O que você deve evitar, na prática? Evite a tentação de comprar um melão de ¥10.000 em uma praça de alimentação de subsolo de depachika, a menos que você esteja presenteando um anfitrião. Essas frutas são espetáculos de artesanato agrícola e cultura de presentes. Comer um sozinho em um quarto de hotel é um anticlímax. Evite especiais de wagyu à vontade que custam menos que uma corrida de táxi até o restaurante. A carne geralmente é importada ou doméstica de baixa qualidade, e o modelo incentiva o desperdício. Evite sushi de loja de conveniência na primeira semana. É bom demais. Isso estabelecerá uma base injusta e arruinará sua apreciação pelo trabalho em um balcão adequado.
A higiene é geralmente excelente, mas multidões sazonais trazem riscos. Uma barraca no Tsukiji Outer Market servindo tamago no palito às 8:00 da manhã é segura. Uma barraca de ostras em um festival de verão às 14:00 sob um calor de 33 graus exige seu próprio julgamento. A água da torneira é potável em todos os lugares. O gelo é limpo. É mais provável que você fique doente por comer muito lámen rico à meia-noite do que por qualquer falha sanitária.
Se você está morando aqui, não apenas visitando, sua educação deve envolver uma loja de arroz. Vá a uma komeya e peça shinmai, arroz da nova colheita, entre setembro e dezembro. Cozinhe em uma donabe. Sinta a diferença entre um Koshihikari de 2024 e um Akita Komachi de 2024. O vocabulário que você construir aqui será transferido para todas as outras refeições. Os agricultores que falaram ao The Japan Times entendem isso. Eles não estão cultivando calorias abstratas. Eles estão cultivando amidos específicos que liberam uma doçura específica quando mastigados trinta vezes.

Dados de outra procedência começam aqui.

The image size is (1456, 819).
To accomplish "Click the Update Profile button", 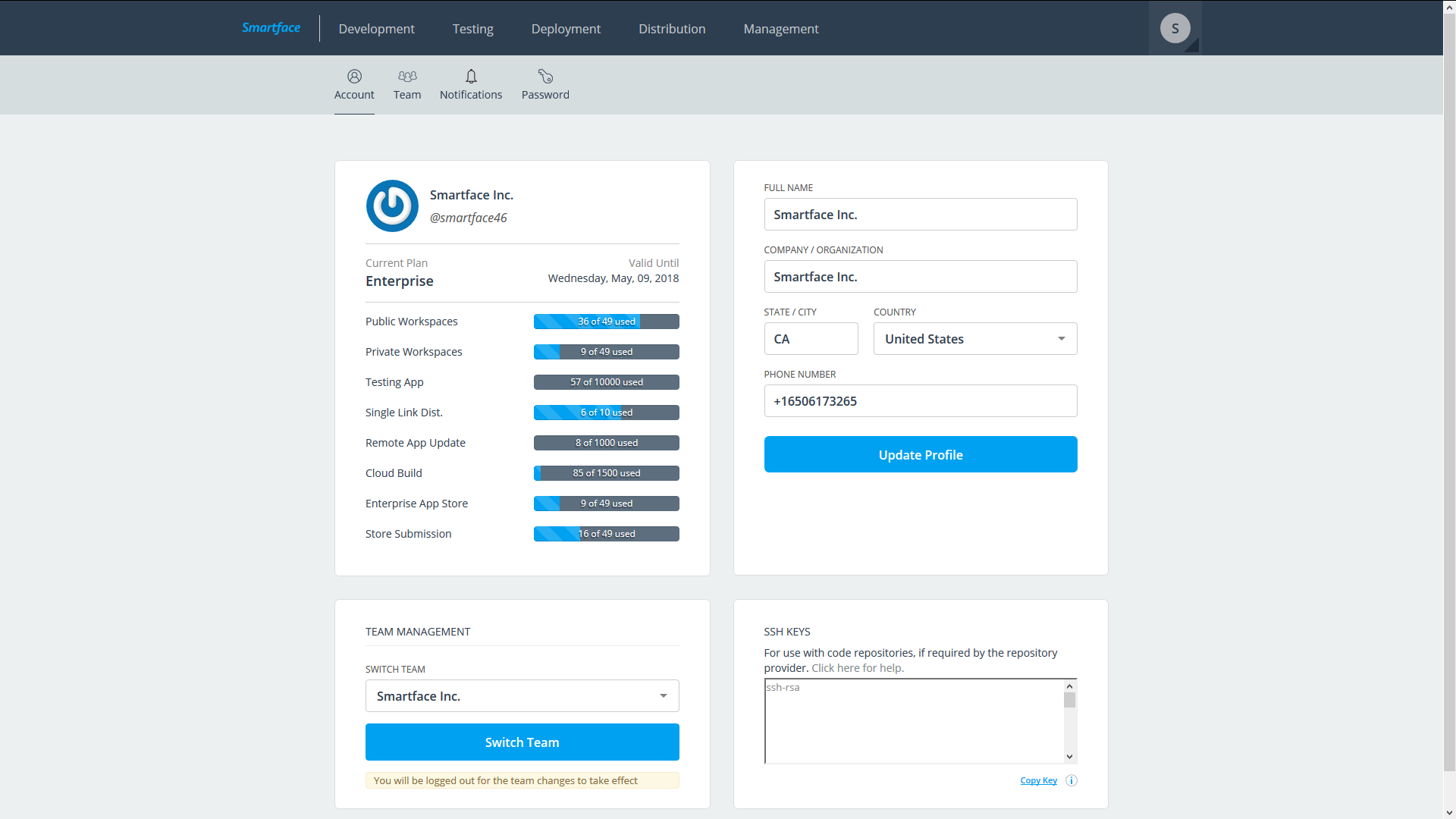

Voltando à estatística da Netflix. Trezentos e três por cento. Vamos pensar sobre o que isso significa para o viajante independente. Significa que, se você precisa conhecer um lugar famoso, vá no almoço, não no jantar. Vá em uma quarta-feira, não em um sábado. Ou melhor, use o Tabelog, o site de avaliações japonês onde uma nota 3.5 é genuinamente excelente e um 4.0 é transcendente. Não confie em sites agregadores calibrados para as expectativas dos turistas. Entre no lugar com uma cortina noren desbotada e um menu escrito à mão. Se os modelos de comida de plástico na vitrine parecerem empoeirados, isso é um bom sinal. Significa que eles não atualizaram sua vitrine porque seus frequentadores já sabem o que querem.

Fecharei onde comecei. Aquele pedaço de kabocha. Em uma recente encarnação nova-iorquina da culinária caseira japonesa, ele poderia chegar em um prato de cerâmica feito à mão com uma pitada de microgreens e um preço que poderia cobrir uma refeição teishoku inteira em Setagaya. Em Sapporo ou Sendai ou em cem outras cidades, ele chega porque o agricultor colheu ontem e a cozinheira lembra como sua mãe colocou a tampa de gota para que o caldo não fervesse. Ambos os pratos são reais. Apenas um deles é o Japão. Se você vier aqui perseguindo a tela, encontrará multidões, intermediários e menus traduzidos para um inglês performático. Se você vier aqui perseguindo o ingrediente, encontrará um país que ainda mede seu dia pelo que o solo produziu esta manhã. Desligue o streaming. Prove o nabo. A kabocha não se importa com seu algoritmo. Ela se importa com a qualidade do dashi em que você a cozinha. Aprenda isso primeiro.